■ **Task instructions**
The answer is to be an exact copy of the lines below running from the line with "Where should I click to: Click the May-25" down to the line with "Task: Click the info icon beside Include", both ends included, and nothing more.

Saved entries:
━━━━━━━━━━━━━━━━━━━━━━━━━━━━━━

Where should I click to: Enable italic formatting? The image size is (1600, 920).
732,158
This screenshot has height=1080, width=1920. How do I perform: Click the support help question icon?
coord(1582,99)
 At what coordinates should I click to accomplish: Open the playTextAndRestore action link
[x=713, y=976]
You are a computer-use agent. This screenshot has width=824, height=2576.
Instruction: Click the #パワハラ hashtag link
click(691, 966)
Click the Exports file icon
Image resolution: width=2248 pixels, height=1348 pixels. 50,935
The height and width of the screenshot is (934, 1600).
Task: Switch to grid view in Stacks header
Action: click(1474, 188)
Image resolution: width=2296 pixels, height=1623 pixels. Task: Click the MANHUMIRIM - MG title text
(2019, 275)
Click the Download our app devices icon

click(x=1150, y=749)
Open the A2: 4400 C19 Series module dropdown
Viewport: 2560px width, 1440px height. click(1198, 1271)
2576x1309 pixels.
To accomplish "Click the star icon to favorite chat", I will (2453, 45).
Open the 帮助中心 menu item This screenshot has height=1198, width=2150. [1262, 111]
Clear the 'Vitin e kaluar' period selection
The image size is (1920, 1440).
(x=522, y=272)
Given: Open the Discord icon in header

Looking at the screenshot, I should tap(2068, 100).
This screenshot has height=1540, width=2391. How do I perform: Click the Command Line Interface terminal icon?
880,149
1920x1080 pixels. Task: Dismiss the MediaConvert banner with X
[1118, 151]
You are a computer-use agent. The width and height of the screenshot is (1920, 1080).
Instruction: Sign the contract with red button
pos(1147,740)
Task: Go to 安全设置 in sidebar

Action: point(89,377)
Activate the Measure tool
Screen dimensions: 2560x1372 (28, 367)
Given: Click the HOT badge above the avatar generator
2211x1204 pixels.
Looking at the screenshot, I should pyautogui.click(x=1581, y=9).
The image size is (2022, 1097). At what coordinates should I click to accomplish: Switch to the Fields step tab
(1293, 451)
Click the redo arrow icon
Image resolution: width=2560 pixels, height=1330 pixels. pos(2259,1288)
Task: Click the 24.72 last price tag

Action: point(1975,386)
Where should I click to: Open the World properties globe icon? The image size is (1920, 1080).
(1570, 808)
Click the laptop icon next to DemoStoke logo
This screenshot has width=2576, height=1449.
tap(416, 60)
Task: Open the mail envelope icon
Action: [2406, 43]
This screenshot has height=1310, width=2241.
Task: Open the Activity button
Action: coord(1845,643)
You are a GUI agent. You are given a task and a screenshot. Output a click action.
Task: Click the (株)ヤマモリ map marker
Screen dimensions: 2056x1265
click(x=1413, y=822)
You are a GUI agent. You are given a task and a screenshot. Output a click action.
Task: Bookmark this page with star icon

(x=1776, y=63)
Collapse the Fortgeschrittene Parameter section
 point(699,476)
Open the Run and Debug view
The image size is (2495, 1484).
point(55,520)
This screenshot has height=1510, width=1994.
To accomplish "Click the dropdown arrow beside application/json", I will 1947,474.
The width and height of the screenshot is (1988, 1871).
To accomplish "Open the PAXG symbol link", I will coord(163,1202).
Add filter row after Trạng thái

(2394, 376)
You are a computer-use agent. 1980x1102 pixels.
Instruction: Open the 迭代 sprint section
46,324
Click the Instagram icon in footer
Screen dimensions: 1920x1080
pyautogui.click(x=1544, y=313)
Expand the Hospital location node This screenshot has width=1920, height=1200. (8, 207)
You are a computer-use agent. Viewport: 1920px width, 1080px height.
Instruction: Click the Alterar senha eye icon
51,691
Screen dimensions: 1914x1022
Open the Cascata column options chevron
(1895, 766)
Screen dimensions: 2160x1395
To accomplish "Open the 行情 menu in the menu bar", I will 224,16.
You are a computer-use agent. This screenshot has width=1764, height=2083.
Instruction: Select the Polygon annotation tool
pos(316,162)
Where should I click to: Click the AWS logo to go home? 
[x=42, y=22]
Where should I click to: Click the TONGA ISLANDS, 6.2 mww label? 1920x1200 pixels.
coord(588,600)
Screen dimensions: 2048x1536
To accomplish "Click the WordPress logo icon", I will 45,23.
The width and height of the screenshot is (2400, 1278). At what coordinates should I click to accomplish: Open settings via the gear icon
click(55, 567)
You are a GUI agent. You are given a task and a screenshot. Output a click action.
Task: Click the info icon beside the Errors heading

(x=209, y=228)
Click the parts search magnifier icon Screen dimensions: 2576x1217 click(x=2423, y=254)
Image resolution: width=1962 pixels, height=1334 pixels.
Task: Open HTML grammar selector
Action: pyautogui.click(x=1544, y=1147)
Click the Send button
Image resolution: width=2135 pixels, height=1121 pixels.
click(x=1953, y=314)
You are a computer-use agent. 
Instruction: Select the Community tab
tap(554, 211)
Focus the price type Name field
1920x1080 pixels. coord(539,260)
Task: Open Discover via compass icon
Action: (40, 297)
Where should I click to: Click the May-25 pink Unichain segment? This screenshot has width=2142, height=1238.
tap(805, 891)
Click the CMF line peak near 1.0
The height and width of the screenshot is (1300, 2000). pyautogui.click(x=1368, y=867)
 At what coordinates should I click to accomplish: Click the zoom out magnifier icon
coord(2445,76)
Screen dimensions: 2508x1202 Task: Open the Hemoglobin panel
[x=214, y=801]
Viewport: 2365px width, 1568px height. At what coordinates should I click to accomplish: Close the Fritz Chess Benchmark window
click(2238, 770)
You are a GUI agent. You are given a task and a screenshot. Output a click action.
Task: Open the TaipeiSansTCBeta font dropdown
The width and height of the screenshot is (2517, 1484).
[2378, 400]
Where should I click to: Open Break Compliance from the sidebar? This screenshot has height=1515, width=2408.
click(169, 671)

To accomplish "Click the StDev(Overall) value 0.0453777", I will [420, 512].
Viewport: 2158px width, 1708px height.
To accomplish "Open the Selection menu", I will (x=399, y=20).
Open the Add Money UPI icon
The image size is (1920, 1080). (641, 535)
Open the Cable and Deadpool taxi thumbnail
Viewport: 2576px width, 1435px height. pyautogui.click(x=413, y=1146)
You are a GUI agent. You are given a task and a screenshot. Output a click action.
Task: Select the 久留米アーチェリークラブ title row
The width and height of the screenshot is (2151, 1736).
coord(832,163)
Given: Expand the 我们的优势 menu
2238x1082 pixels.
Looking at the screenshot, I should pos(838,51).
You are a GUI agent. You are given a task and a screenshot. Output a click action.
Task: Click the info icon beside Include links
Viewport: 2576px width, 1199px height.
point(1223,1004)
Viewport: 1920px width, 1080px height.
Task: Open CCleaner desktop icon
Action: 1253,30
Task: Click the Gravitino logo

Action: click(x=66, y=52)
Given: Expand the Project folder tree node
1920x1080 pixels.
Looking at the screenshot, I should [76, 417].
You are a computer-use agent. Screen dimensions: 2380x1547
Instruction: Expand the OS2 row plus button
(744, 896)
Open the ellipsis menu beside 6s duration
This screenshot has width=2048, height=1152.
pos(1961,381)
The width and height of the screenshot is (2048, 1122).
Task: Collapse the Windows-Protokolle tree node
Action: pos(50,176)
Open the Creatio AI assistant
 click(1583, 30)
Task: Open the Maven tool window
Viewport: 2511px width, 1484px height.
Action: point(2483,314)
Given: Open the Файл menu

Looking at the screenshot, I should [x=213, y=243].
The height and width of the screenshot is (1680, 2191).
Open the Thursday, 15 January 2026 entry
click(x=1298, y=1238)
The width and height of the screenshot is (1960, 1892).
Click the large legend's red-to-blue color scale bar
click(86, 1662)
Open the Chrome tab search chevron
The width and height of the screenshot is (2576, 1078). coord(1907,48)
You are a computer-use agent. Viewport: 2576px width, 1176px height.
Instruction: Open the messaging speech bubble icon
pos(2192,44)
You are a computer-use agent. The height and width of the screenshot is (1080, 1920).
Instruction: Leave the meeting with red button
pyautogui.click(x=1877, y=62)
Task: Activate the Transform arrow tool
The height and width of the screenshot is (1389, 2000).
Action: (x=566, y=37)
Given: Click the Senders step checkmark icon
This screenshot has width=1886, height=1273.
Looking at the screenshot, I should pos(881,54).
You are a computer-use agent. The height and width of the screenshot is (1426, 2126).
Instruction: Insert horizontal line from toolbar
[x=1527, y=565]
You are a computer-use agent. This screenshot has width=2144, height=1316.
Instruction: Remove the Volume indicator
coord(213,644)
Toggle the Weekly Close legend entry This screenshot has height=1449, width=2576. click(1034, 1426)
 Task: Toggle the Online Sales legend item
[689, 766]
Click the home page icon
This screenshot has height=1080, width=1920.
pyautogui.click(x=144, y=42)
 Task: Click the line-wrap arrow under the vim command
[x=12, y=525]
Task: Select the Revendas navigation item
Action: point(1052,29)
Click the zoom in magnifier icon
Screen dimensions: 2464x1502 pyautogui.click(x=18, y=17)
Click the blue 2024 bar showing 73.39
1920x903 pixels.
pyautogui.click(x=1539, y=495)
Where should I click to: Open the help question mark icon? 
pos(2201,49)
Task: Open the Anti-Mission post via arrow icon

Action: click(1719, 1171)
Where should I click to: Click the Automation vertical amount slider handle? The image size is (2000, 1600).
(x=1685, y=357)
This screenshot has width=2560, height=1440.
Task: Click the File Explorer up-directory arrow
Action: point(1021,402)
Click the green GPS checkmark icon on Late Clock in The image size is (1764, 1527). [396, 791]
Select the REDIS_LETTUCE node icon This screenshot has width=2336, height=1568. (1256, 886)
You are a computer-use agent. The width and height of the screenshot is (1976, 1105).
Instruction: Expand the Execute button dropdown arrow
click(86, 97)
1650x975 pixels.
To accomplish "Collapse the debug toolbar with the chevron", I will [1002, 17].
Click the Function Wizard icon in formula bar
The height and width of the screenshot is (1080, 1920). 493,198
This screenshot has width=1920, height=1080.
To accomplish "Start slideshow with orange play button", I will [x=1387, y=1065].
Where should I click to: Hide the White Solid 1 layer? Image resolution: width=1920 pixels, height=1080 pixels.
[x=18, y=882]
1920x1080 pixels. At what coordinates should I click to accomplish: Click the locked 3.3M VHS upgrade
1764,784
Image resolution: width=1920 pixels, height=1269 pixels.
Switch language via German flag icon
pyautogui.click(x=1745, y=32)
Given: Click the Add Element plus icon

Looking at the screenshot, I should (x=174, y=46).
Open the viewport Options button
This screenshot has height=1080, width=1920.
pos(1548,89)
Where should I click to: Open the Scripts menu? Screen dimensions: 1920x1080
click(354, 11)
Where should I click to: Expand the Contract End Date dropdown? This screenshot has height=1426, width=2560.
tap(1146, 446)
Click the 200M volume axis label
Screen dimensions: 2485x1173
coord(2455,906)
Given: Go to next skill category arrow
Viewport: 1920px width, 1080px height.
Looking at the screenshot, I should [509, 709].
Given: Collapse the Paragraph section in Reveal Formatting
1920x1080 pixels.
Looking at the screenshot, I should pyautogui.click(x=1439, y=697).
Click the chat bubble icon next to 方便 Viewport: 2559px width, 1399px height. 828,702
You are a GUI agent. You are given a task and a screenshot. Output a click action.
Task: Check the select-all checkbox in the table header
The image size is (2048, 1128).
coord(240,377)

━━━━━━━━━━━━━━━━━━━━━━━━━━━━━━

■ **Solution below**
Where should I click to: Click the May-25 pink Unichain segment? This screenshot has width=2142, height=1238.
tap(805, 891)
Click the CMF line peak near 1.0
The height and width of the screenshot is (1300, 2000). pyautogui.click(x=1368, y=867)
 At what coordinates should I click to accomplish: Click the zoom out magnifier icon
coord(2445,76)
Screen dimensions: 2508x1202 Task: Open the Hemoglobin panel
[x=214, y=801]
Viewport: 2365px width, 1568px height. At what coordinates should I click to accomplish: Close the Fritz Chess Benchmark window
click(2238, 770)
You are a GUI agent. You are given a task and a screenshot. Output a click action.
Task: Open the TaipeiSansTCBeta font dropdown
The width and height of the screenshot is (2517, 1484).
[2378, 400]
Where should I click to: Open Break Compliance from the sidebar? This screenshot has height=1515, width=2408.
click(169, 671)

To accomplish "Click the StDev(Overall) value 0.0453777", I will [420, 512].
Viewport: 2158px width, 1708px height.
To accomplish "Open the Selection menu", I will (x=399, y=20).
Open the Add Money UPI icon
The image size is (1920, 1080). (641, 535)
Open the Cable and Deadpool taxi thumbnail
Viewport: 2576px width, 1435px height. pyautogui.click(x=413, y=1146)
You are a GUI agent. You are given a task and a screenshot. Output a click action.
Task: Select the 久留米アーチェリークラブ title row
The width and height of the screenshot is (2151, 1736).
coord(832,163)
Given: Expand the 我们的优势 menu
2238x1082 pixels.
Looking at the screenshot, I should pos(838,51).
You are a GUI agent. You are given a task and a screenshot. Output a click action.
Task: Click the info icon beside Include links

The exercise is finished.